Civil litigators ask: Did the Supreme Court flunk constitutional law?

The winner or loser of litigation under the Employee Retirement Income Security Act (ERISA) is frequently determined by whether the judge must give “deference” to the employer’s insurance company when it decides an employee’s claim under a retirement plan.  An example from one of my cases is helpful.

Ruling for the employee, but only after first finding that deferential review of a disability benefit claim denial was not required, I was able to get to the merits. The facts were astonishing: “Frankly, it is hard to know where to begin. How [the insurance company] could conclude that a heart attack and stroke victim in his early fifties could work full-time even at seated work, when he was literally half blind, had serious vascular problems, and suffered severe pain that deprived him of normal sleep, is beyond me.”

And that brings me to the title of this post. The title comes from a fascinating and provocative new piece about ERISA litigation written by Jonathan M. Feigenbaum and Scott M. Riemer. See Did the Supreme Court Flunk Constitutional Law When It Permitted Discretionary Review of Insured ERISA Benefits Cases.

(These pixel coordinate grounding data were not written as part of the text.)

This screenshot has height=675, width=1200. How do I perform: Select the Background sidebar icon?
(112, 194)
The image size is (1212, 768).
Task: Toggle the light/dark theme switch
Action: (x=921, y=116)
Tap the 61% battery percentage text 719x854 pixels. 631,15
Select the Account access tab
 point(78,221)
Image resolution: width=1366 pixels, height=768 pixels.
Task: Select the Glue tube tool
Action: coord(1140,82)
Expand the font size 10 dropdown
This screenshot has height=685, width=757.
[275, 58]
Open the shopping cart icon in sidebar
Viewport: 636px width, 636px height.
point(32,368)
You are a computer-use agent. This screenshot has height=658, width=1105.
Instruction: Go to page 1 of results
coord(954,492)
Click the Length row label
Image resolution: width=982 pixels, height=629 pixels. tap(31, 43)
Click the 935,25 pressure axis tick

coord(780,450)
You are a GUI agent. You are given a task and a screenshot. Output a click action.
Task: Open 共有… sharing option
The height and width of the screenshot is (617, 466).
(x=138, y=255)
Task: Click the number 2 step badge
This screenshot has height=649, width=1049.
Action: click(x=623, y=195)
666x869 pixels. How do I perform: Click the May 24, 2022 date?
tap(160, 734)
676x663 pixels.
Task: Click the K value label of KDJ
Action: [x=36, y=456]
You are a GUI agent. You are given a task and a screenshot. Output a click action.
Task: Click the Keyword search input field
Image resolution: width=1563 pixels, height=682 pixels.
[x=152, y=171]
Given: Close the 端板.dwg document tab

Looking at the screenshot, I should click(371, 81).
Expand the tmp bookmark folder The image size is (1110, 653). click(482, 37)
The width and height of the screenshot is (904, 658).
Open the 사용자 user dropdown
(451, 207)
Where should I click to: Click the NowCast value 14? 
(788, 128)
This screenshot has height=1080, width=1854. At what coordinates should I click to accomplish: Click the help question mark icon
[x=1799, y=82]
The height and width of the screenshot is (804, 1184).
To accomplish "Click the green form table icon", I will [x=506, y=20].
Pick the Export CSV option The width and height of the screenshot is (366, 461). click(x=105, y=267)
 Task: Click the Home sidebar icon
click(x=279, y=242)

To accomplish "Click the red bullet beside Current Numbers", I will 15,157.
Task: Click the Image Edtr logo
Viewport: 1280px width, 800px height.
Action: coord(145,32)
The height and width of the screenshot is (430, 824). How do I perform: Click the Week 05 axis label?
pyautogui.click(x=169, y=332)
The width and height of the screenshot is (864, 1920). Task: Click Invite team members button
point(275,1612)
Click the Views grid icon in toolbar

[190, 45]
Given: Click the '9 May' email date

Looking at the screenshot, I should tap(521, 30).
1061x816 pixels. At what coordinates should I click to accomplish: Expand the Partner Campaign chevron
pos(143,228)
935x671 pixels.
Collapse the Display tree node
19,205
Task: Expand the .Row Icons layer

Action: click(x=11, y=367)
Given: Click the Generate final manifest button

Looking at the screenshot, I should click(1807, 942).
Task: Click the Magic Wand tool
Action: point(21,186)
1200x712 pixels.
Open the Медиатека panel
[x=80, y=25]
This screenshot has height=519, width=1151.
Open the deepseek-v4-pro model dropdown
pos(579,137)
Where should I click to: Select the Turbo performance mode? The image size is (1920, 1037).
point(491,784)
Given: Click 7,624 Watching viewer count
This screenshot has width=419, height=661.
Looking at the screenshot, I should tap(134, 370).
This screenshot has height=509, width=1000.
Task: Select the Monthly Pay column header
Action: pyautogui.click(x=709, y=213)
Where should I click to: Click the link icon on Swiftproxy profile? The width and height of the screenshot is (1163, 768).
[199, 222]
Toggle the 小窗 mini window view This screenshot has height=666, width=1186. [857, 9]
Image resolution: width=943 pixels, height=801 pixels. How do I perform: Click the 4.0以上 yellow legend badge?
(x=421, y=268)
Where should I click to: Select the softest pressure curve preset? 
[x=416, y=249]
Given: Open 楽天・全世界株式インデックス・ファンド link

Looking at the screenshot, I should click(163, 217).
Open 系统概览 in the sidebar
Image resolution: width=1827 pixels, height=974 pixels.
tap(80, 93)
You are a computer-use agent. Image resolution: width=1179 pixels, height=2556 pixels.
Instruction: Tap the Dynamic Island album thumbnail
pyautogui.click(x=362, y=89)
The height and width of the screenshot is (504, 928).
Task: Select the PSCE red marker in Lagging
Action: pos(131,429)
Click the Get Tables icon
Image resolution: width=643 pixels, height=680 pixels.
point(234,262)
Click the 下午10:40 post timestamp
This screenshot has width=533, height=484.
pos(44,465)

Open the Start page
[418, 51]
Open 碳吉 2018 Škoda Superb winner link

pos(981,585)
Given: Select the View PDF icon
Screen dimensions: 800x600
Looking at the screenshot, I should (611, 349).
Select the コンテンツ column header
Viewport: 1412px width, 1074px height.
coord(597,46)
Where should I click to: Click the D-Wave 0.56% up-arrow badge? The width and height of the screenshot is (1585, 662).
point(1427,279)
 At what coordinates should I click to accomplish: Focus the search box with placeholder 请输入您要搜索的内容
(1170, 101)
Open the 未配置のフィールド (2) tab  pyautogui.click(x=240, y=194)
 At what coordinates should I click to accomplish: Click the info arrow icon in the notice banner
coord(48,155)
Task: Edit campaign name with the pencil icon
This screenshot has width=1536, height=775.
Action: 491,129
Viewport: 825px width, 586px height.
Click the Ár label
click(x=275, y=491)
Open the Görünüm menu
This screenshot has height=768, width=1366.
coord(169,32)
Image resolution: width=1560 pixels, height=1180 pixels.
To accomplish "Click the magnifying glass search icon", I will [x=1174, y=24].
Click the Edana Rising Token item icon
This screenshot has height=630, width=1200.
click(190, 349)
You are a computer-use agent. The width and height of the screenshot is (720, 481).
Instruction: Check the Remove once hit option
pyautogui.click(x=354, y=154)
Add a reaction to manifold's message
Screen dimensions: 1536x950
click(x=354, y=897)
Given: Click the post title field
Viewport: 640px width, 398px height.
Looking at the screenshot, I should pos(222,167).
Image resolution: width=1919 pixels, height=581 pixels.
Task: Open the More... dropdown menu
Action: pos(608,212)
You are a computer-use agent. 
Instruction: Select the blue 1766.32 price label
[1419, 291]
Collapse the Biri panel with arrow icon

The authors set the stage this way:

In the 1983 comedy Trading Places the amoral Duke
brothers conduct an experiment in social Darwinism
debating whether genetics or nurturing is the source of
success. They make a wager, and then put their theories
to the test. They manipulate the life of Louis Winthorp
III (Dan Akroyd), a successful commodities trader,
by “trading places” with Billy Ray Valentine (Eddie
Murphy), a street con artist.

We’ll bet the same amount wagered by the Duke
brothers with our readers – identify any litigation in
the federal courts between private litigants, other than
discussed in this paper, where the Article III Judge must
defer to the decision of the defendant without conducting
a full trial on the merits. We bet you can’t.

The authors then explain in detail why they believe that judicial deference accorded the decisions of insurance companies under ERISA, as interpreted by the Supreme Court, is both unconstitutional and unjustified. If you handle civil litigation in the federal courts, chances are you will have an ERISA case. If so, this article is a “must read.”